# Instructions for the task
Exactly the lines from the line containing "Screen dimensions: 1024x576" through the final line of the entries below must be returned, and only those, without pictures.

# Data to examine
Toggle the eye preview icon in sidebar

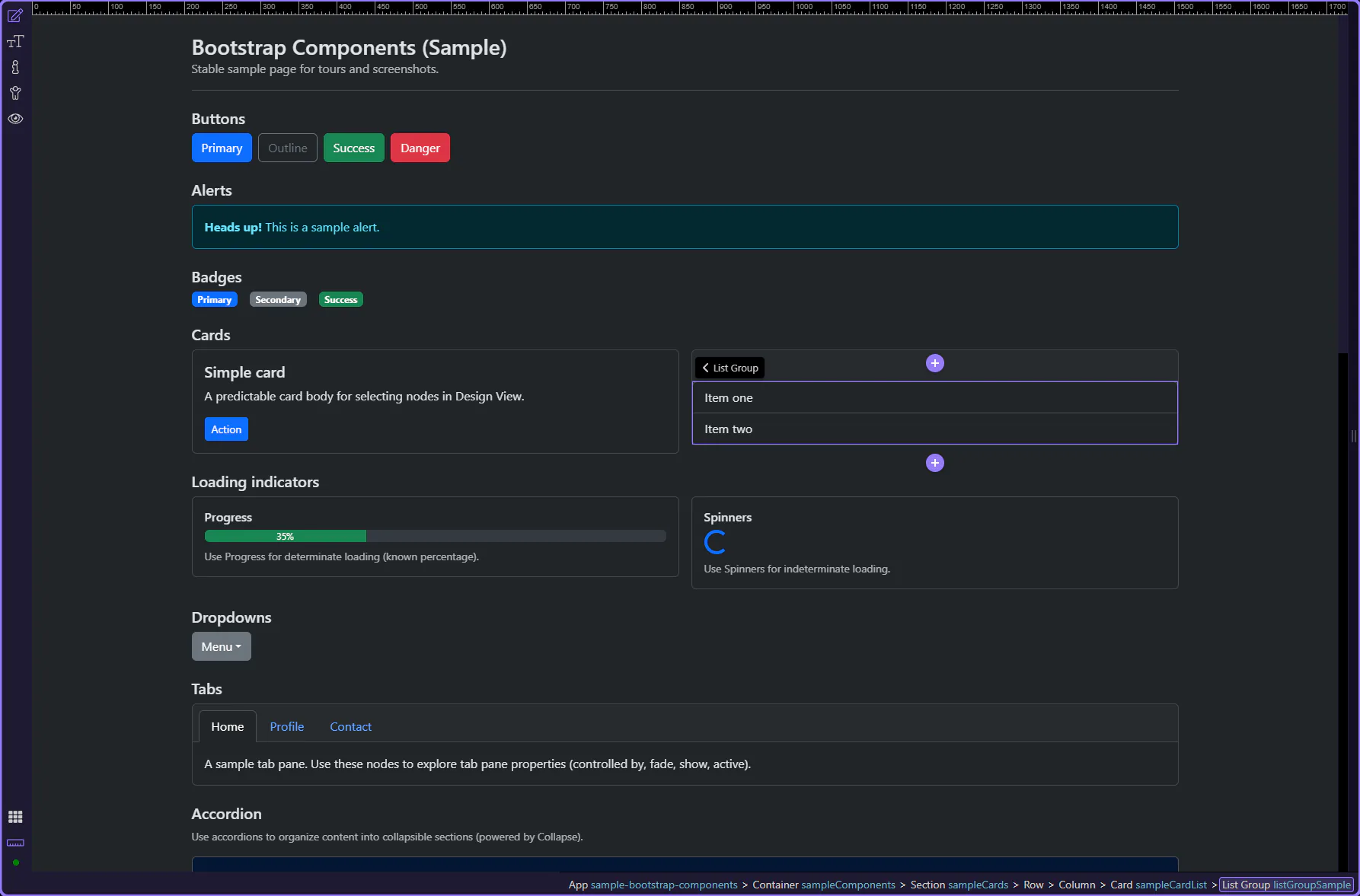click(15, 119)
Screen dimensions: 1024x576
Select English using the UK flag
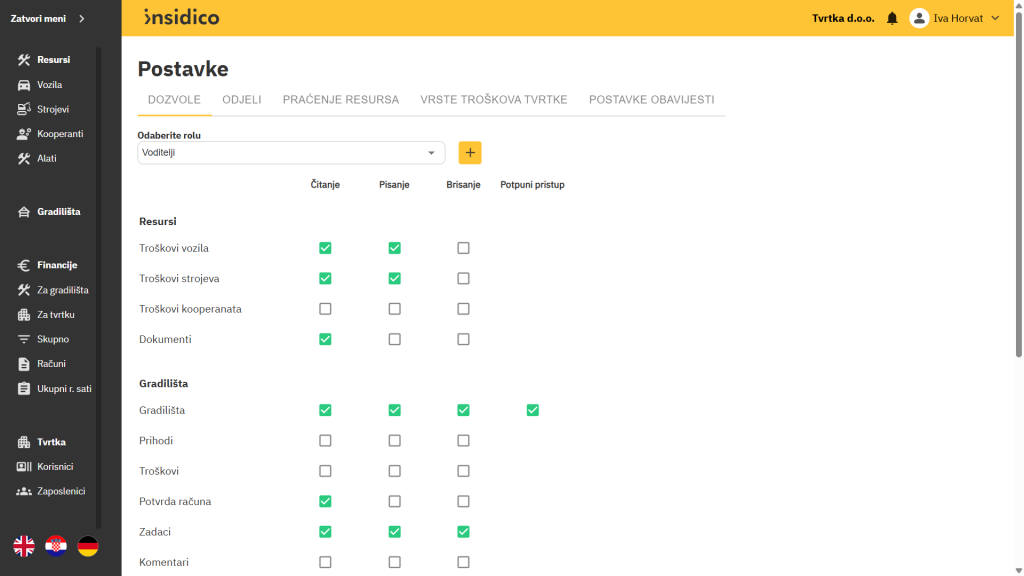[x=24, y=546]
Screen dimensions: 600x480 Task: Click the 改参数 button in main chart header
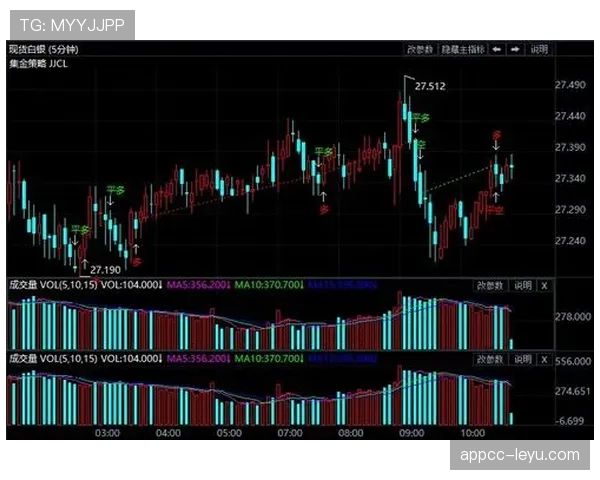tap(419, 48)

# Finished exercise
Screen dimensions: 1024x576
Select English using the UK flag
[x=24, y=546]
Screen dimensions: 600x480 Task: Click the 改参数 button in main chart header
tap(419, 48)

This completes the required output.